Dari hasil penelitian, peneliti mengelompokkan motif anak jalanan pergi ke jalan sebagai berikut:
a.       motif semata-mata menopang kehidupan ekonomi keluarga
b.      motif untuk mencari kompensasi dari kurangnya perhatian keluarga
c.       motif sekedar mencari tambahan uang saku
Motif tipe pertama, anak jalanan pergi ke jalan karena kondisi ekonomi keluarga yang tidak stabil dan terancam kelangsungannya sedangkan mereka diposisikan sebagai tulang punggung keluarga. Umumnya ini terjadi pada anak jalanan dengan keluarga yang mengalami disharmoni dan tidak memiliki sumber-sumber ekonomi yang dapat mendukung, sehingga mereka harus ke jalan untuk memenuhi kebutuhan keluarganya. Anak jalanan dengan motif seperti ini umumnya membelanjakan penghasilannya hanya untuk memenuhi kebutuhan primer keluarga.

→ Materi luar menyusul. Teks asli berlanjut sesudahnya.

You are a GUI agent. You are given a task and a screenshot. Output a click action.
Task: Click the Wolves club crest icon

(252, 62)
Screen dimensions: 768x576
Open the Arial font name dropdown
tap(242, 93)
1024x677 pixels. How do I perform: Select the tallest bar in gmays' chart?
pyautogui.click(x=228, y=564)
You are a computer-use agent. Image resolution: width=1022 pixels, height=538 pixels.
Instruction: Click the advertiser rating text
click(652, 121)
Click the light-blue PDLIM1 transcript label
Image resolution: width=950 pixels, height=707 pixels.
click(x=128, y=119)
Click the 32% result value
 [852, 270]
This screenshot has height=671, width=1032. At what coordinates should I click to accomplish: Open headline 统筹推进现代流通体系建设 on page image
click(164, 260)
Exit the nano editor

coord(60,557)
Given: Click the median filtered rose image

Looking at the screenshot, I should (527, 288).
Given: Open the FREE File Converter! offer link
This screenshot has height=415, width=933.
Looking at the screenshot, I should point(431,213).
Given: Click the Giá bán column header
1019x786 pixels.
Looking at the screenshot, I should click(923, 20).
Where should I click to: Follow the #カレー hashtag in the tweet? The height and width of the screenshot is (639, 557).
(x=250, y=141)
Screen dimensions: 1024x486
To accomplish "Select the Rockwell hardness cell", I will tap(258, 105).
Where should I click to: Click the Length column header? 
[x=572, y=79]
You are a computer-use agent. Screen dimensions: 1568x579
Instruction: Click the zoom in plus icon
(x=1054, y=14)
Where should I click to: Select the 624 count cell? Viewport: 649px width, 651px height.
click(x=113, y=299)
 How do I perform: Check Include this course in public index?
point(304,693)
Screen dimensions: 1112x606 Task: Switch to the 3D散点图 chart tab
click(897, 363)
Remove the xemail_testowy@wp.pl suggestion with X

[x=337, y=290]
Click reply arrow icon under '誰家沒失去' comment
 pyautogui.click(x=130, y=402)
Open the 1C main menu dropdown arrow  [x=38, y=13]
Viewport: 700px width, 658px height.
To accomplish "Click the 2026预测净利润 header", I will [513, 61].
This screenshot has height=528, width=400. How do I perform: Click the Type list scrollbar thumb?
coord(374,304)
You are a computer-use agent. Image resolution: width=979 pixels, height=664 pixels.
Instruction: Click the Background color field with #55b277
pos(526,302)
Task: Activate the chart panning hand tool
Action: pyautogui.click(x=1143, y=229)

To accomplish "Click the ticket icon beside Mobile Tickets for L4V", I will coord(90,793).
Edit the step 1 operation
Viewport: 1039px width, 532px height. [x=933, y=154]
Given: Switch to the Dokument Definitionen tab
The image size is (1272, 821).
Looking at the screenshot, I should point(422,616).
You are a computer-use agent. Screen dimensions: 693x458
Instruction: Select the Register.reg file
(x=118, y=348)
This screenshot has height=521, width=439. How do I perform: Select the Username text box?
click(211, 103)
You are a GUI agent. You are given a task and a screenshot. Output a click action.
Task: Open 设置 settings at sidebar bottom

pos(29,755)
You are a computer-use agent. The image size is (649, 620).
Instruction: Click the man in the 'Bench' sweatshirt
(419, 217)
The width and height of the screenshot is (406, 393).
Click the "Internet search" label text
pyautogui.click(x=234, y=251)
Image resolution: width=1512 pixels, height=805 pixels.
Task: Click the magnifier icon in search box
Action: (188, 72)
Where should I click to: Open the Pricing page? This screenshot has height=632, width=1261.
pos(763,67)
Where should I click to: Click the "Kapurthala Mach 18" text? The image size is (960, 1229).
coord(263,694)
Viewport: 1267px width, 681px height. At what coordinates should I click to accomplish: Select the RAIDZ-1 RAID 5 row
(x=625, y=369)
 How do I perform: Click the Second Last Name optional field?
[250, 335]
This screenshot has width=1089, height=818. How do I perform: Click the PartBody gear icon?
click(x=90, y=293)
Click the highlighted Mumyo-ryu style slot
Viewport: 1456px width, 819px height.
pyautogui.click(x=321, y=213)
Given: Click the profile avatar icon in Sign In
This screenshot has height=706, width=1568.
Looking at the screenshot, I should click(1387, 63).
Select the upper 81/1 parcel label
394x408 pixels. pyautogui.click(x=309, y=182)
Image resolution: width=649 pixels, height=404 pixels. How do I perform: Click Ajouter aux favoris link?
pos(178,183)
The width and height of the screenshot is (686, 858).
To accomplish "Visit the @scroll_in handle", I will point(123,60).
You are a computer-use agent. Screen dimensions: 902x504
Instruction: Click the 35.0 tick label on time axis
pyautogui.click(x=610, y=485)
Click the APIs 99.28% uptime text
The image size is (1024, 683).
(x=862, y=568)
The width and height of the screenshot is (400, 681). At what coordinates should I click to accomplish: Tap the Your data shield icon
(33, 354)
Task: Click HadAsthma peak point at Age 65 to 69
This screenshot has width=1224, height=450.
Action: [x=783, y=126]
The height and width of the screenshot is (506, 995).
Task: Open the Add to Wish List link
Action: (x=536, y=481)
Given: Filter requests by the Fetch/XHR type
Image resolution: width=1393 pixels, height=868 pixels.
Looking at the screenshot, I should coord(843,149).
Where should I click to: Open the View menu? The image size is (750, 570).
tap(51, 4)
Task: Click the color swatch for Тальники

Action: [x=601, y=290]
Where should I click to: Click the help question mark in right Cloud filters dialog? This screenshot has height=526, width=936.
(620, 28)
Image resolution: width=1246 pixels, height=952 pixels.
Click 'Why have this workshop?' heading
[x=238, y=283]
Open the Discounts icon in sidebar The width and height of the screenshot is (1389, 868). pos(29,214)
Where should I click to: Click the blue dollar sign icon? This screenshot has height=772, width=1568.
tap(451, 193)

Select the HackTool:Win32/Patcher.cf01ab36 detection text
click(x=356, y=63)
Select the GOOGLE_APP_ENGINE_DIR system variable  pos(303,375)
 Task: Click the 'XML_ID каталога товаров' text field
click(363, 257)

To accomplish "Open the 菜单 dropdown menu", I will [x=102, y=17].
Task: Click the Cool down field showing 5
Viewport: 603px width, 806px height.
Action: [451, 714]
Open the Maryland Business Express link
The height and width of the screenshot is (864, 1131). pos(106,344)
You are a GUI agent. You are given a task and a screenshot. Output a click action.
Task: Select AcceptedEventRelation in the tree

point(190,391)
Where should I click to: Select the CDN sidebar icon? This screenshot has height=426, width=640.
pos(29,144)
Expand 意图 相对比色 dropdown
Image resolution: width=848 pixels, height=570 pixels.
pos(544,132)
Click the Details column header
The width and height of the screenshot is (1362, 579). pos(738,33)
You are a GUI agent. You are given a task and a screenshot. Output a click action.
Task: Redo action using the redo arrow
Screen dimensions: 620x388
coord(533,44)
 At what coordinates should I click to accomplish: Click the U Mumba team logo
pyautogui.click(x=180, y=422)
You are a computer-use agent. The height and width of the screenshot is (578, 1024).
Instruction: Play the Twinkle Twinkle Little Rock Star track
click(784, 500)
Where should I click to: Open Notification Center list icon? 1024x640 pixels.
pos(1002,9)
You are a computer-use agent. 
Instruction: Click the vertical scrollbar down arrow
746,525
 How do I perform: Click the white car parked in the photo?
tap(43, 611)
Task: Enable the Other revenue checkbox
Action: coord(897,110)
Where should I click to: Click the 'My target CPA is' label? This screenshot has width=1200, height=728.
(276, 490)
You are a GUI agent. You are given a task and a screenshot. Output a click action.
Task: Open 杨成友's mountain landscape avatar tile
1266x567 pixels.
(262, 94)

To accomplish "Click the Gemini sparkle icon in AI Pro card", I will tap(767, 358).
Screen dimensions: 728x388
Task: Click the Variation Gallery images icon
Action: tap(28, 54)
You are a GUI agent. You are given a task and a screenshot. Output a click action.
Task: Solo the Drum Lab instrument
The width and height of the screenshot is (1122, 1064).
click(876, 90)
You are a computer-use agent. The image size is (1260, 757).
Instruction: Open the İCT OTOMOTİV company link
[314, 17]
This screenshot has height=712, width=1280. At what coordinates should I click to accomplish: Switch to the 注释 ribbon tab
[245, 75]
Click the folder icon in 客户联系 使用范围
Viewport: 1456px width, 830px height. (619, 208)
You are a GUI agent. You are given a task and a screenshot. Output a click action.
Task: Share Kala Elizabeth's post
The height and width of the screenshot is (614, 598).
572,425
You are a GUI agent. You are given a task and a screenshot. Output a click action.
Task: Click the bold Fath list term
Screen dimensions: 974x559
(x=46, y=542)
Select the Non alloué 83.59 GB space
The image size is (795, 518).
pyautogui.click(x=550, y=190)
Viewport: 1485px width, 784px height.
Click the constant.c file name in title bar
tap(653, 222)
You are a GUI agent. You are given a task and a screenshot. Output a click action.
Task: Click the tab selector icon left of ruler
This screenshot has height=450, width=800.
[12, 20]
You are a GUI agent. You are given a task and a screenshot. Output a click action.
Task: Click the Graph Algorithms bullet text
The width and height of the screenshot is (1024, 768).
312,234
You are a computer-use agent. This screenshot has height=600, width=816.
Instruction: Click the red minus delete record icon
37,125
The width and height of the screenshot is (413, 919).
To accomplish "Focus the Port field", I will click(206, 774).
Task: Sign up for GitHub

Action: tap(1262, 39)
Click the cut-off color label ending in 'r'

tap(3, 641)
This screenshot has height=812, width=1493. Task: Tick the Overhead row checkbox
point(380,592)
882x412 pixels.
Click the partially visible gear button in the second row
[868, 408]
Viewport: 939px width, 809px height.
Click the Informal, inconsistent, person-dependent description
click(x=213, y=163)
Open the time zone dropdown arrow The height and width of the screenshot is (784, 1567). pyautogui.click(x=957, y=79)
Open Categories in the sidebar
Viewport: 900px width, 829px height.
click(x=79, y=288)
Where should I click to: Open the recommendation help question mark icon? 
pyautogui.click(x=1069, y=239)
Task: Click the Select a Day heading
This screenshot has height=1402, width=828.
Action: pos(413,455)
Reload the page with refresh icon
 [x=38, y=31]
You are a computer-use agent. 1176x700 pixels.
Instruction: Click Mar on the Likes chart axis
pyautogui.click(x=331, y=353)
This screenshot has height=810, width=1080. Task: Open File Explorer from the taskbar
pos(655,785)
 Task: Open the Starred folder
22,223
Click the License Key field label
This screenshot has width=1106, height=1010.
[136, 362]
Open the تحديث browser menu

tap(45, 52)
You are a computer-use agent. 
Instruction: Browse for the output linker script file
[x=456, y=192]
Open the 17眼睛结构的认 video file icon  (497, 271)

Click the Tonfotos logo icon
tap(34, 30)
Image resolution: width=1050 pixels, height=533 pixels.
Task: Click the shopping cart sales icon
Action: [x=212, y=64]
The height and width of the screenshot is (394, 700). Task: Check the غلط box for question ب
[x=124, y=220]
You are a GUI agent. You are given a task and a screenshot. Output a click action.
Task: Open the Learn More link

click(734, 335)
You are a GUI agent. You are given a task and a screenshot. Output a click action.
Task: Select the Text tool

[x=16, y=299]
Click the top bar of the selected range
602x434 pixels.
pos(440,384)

Motif tipe kedua, anak pergi ke jalan sebagai kompensasi dari tidak terpenuhinya kesejahteraa anak di rumah. Dalam penelitian ini anak jalanan yang ditemukan dengan motif tipe kedua ini berasal dari keluarga dengan tingkat ekonomi yang cukup baik. Akan tetapi karena terjadi disharmoni di da-lam keluarga dan terabaikannya fungsi yang seharusnya diperankan orang tua (perhatian, kasih sayang dan bimbingan) mereka kurang mendapat kesejahteraanya, terutama dari aspek emosional, secara baik. Kasus ini sekali lagi menegaskan bahwa kualitas rumah tangga memiliki peranan besar dalam mem-berikan dan memenuhi kesejahteraan anak. Terpenuhinya aspek ekonomi saja bukan jaminan anak sejahtera. Pada keluarga yang pecah atau tidak utuh, baik yang disebabkan oleh perceraian atau meninggalnya salah satu atau kedua orang tua akan memberikan akibat bagi anak berupa:
1.      kurang mendapatkan perhatian, kasih sayang dan tuntunan pendidikan orang tua
2.      kebutuhan dan harapan tidak terpenuhi
3.      tidak mendapat latihan fisik dan mental
Sebagai akibat ketiga bentuk pengabaian tersebut anak dapat menjadi bingung, risau, sedih, atau malu. Bahkan kadang diliputi rasa dendam dan benci sehingga kemudian mereka menjadi liar dan mencari kompensasi diluar lingkungan keluarga. Mereka mulai sering menghilang dari rumah dan lebih suka menggelandang mencari kesenangan hidup imaginer di tempat-tempat lain.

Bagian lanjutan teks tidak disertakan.